Other possible, albeit rare, adverse effects include GI disturbances (anorexia, vomiting, diarrhea); syncope due to hypotension; weakness; and ataxia. Preexisting renal disease and dehydration increase the risk of adverse effects; thus, animals with these predisposing conditions should be monitored closely. Cough is a common adverse effect of this class of drugs in humans but is not a recognized problem in dogs or cats.
Clinical Use of Angiotensin-converting Enzyme Inhibitors in Animals
ACE inhibitors are indicated in treatment of dogs and cats for CHF stemming from a wide variety of diseases. However, there is no proof that ACE inhibitors delay the onset of CHF in animals with subclinical cardiac disease.
ACE inhibitors are also frequently administered (typically in combination with other arterial dilators) to manage systemic hypertension in dogs and cats. Somewhat paradoxically, ACE inhibitors such as benazepril have been shown to be beneficial in treatment of certain forms of renal disease.
Enalapril is approved in the US to treat CHF secondary to dilated cardiomyopathy (DCM) and myxomatous mitral valve degeneration (MMVD) in dogs. Benazepril is approved in several countries besides the US to treat CHF in dogs.

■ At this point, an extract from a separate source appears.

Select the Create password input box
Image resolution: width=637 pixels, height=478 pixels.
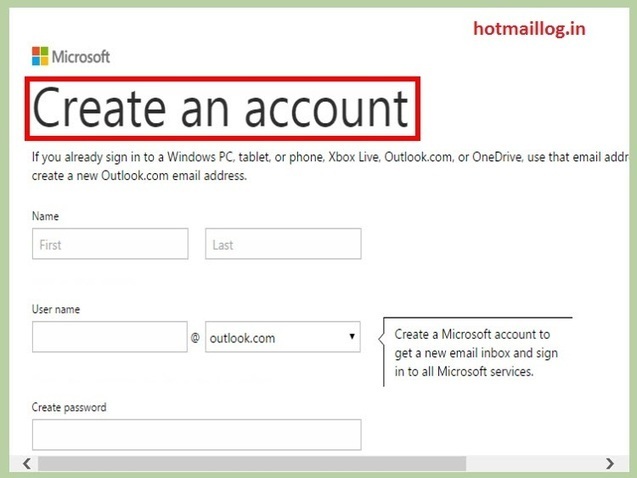click(196, 434)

The recommended dosage of enalapril and benazepril for treatment of CHF in dogs is 0.25–0.5 mg/kg, PO, every 12–24 hours. However, based on the half-life, if continuous ACE inhibition is desired and well tolerated, then a 12-hour dosing interval is recommended. The recommended dosage for adjunctive treatment of CHF in cats is 0.25–0.5 mg/kg, PO, every 12 hours, or 0.5 mg/kg, PO, every 24 hours. Similar doses are administered when enalapril or benazepril is used to treat systemic hypertension. However, enalapril and benazepril have only modest arterial vasodilatory effects and should not be administered as monotherapy in animals with severe systemic hypertension (systolic blood pressure > 160–180 mm Hg).

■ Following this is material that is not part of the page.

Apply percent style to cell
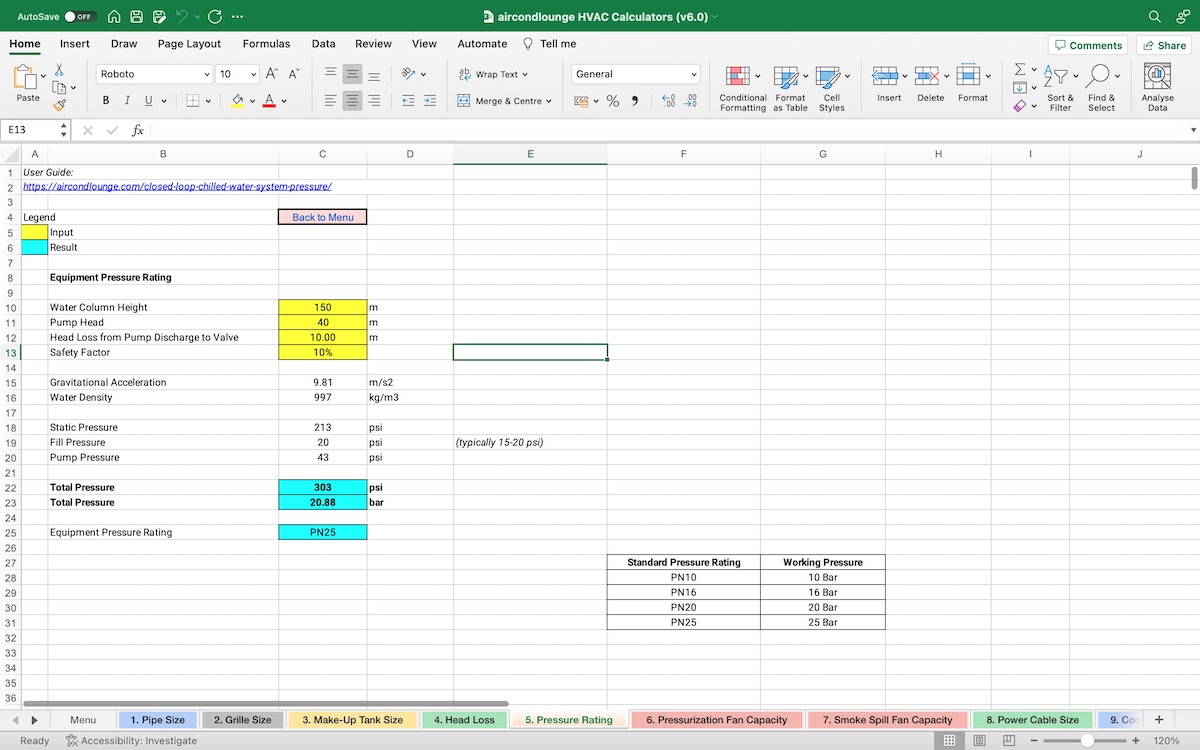 pyautogui.click(x=613, y=101)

In general, regardless of clinical indication, starting at the lower dose range and increasing to maximal dose with monitoring of renal function, serum potassium, and systemic blood pressure is recommended. Higher doses of benazepril, if tolerated, may be indicated to treat some forms of renal disease (eg, protein-losing glomerulopathy).
ACE inhibitors are administered in horses with severe valvular disease. Benazepril in horses is the most effective drug for inhibition of serum angiotensin-converting enzyme activity. Research suggests that oral enalapril is likely poorly absorbed in horses and furthermore should not be used. Quinapril is an additional ACE inhibitor, which has been demonstrated to change stroke volume and cardiac output in horses.